◆ Excerpted records:

★ ★ ★ ★ ★

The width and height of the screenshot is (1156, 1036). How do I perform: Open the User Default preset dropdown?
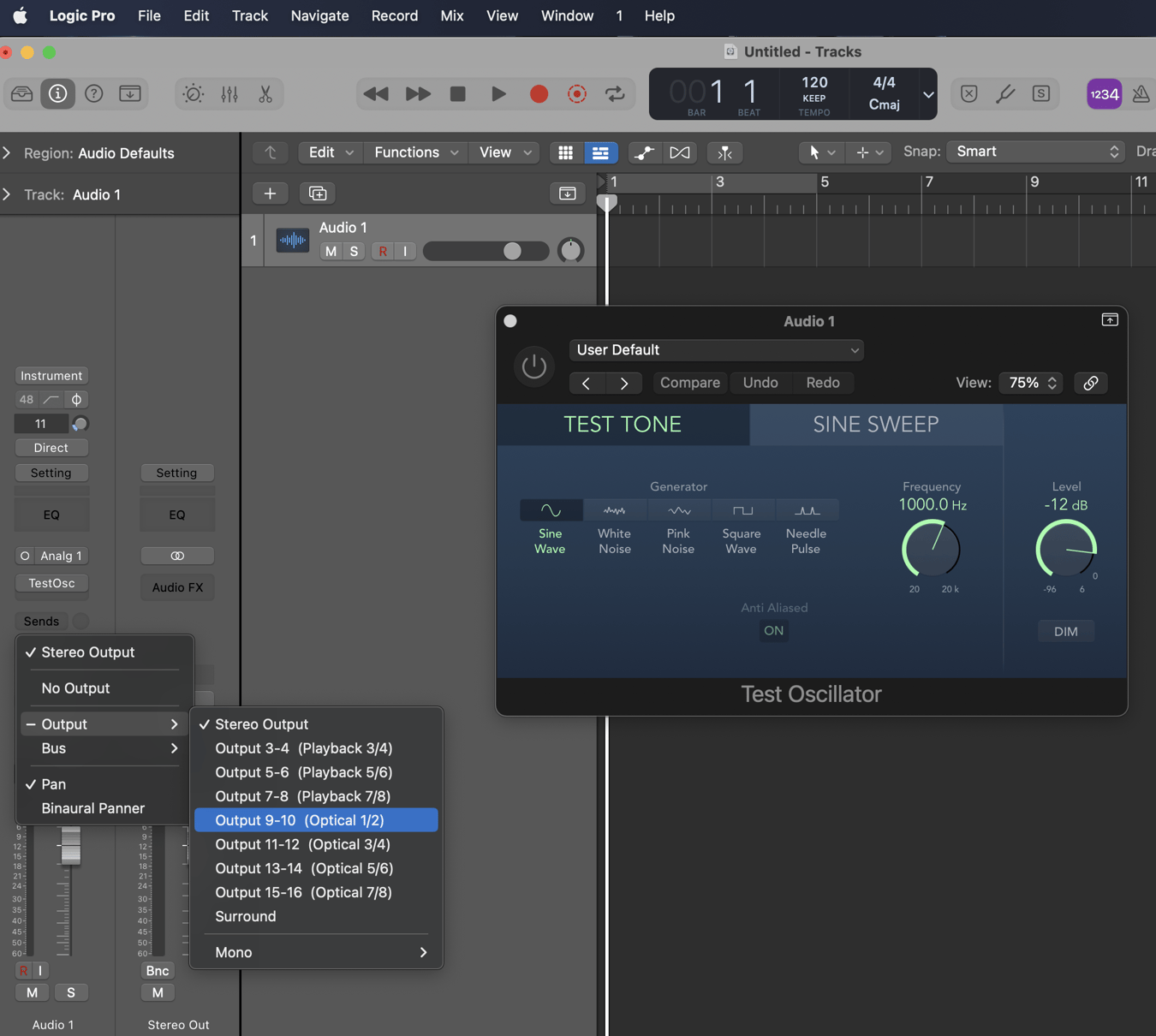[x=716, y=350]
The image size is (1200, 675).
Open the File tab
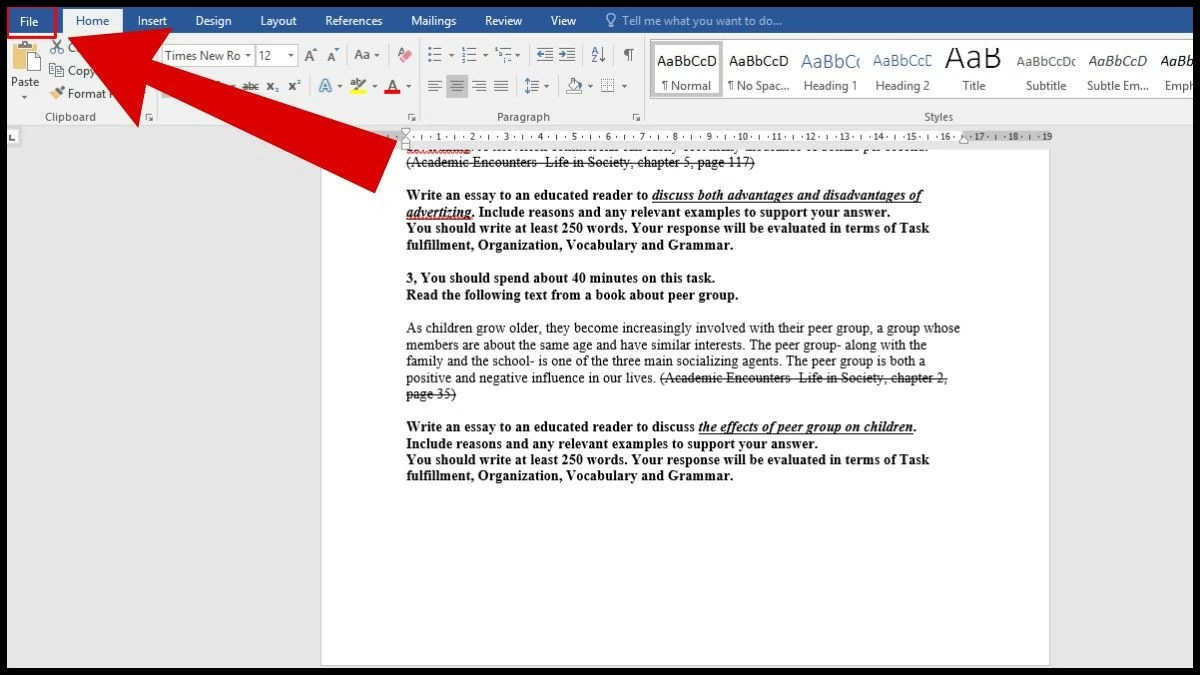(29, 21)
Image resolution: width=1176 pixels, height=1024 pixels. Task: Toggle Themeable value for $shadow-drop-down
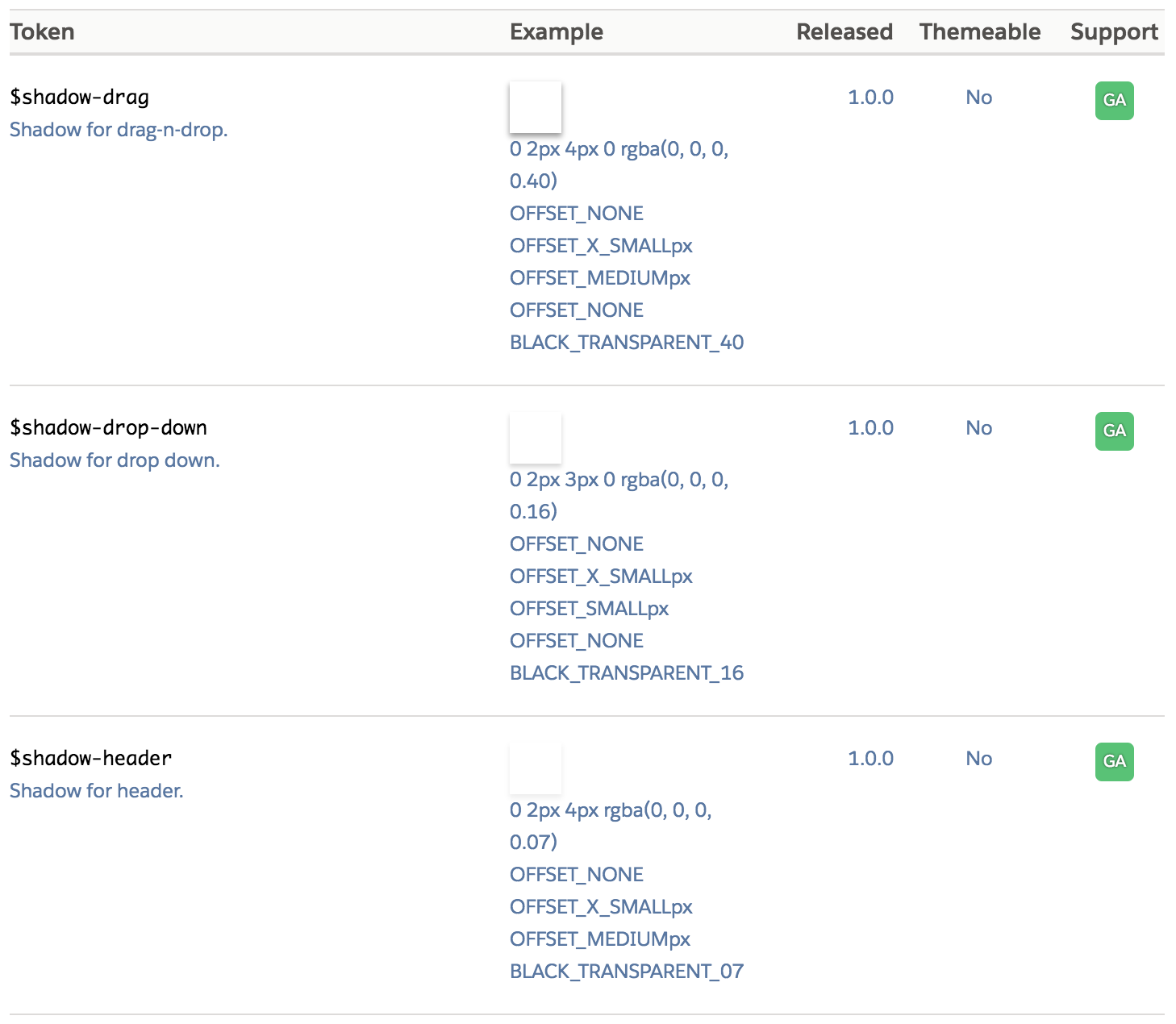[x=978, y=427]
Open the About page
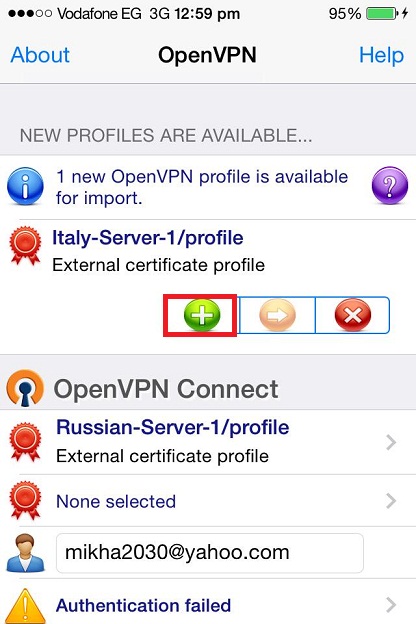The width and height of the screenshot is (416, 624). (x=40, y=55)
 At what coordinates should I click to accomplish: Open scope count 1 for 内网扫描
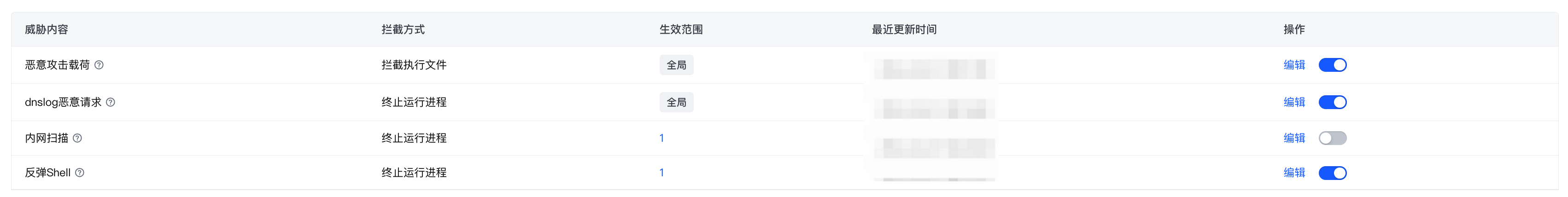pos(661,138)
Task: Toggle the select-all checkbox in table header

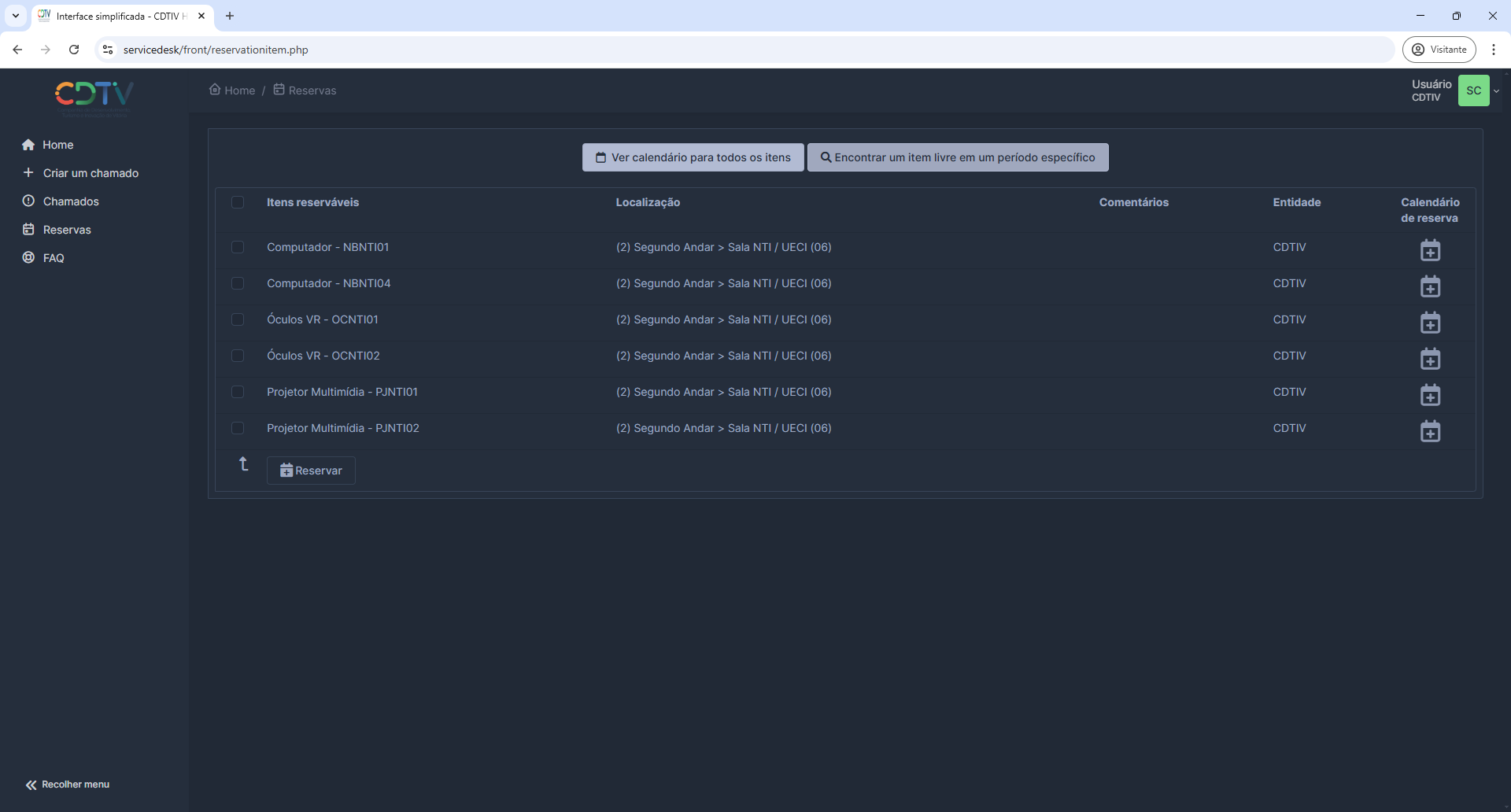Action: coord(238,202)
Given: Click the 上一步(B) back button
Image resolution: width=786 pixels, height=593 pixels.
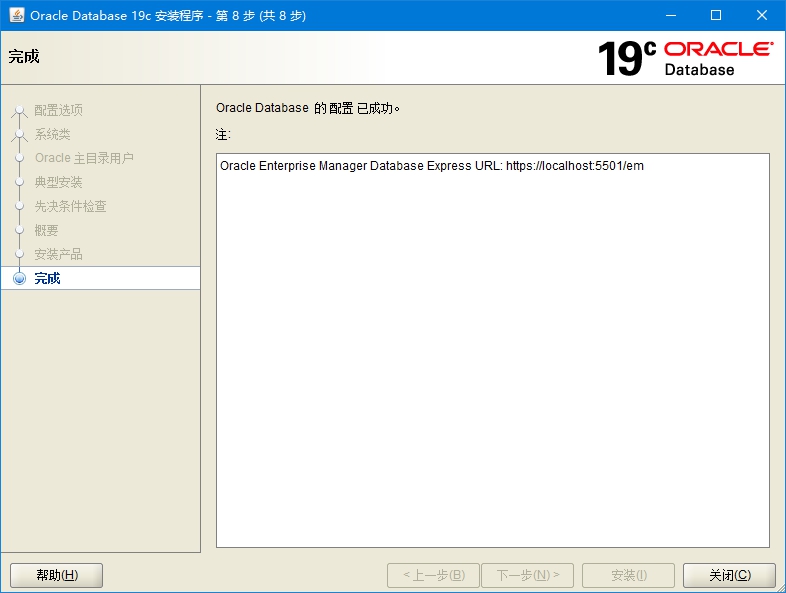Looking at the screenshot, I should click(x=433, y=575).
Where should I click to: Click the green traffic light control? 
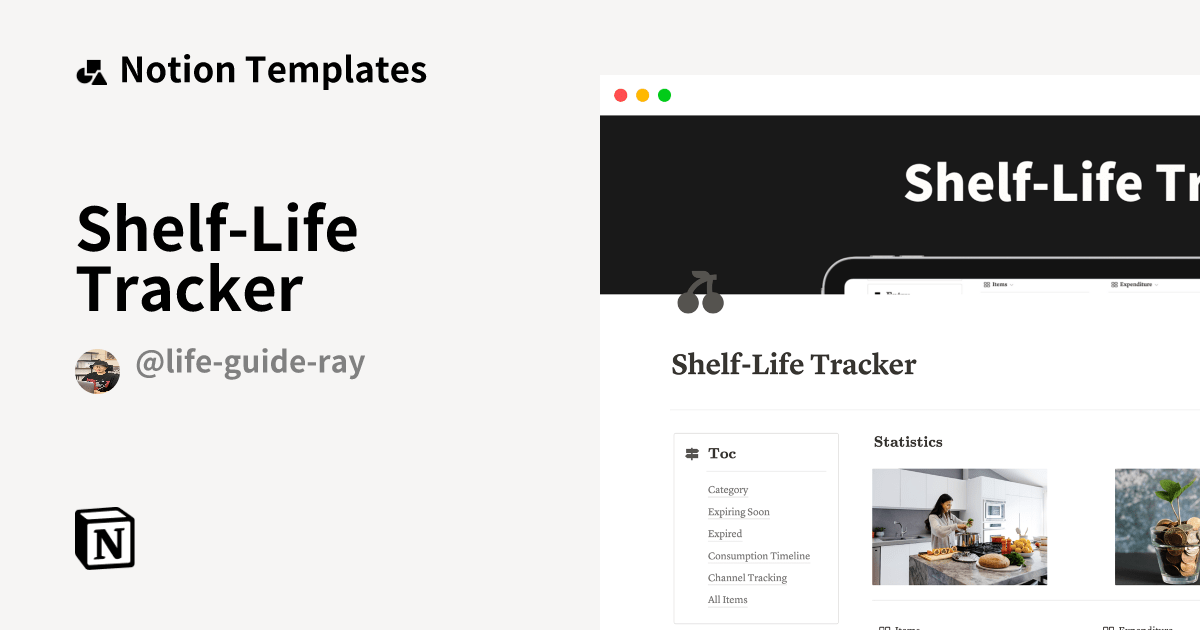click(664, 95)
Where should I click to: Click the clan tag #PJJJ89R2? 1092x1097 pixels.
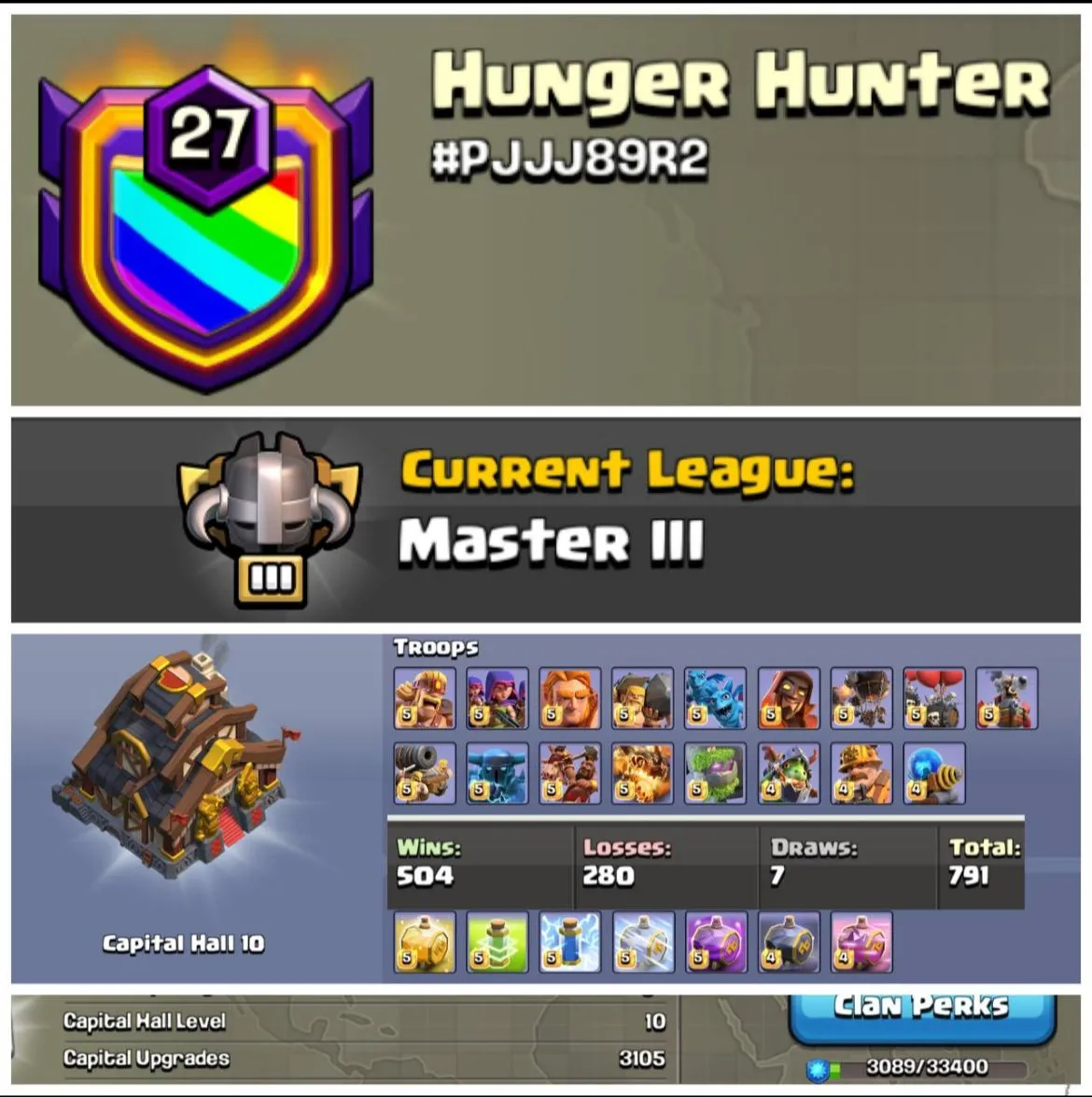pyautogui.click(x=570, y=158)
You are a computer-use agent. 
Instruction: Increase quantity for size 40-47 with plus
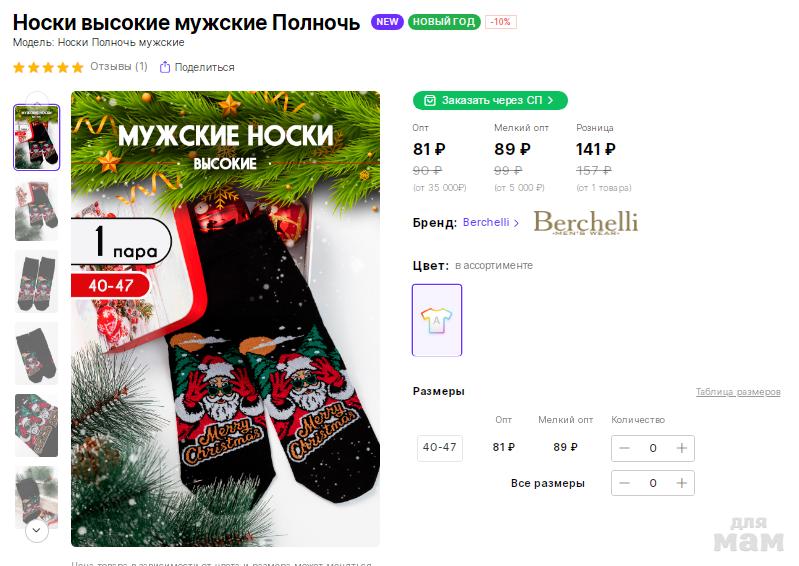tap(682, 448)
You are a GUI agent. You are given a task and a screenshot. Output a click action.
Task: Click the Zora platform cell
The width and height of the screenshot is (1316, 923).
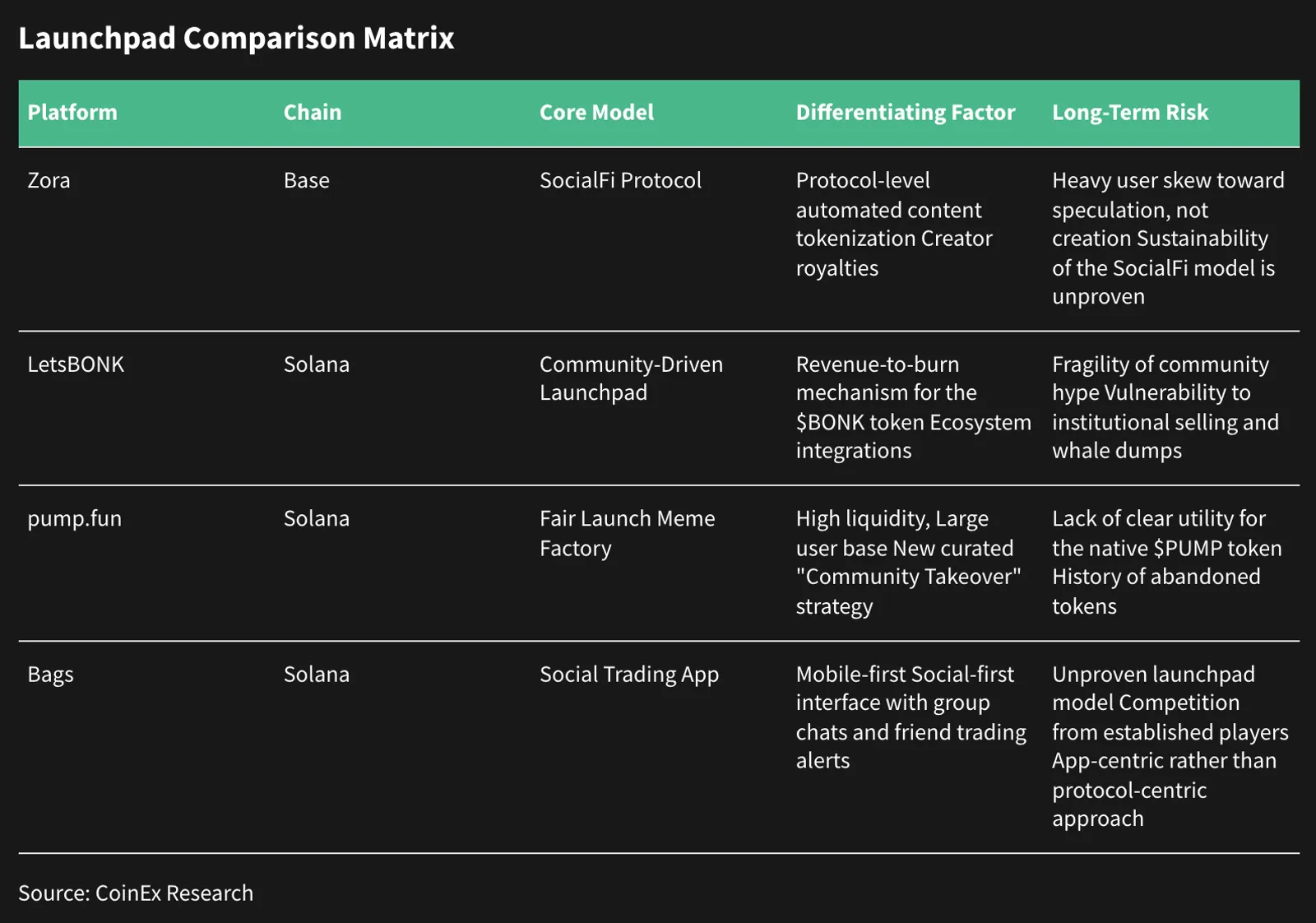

★ ★ ★ ★ ★

◆ Your objective: Exactly how many lines of the records above contain "agent"? Please state only the number.

◆ Reply to the task: 2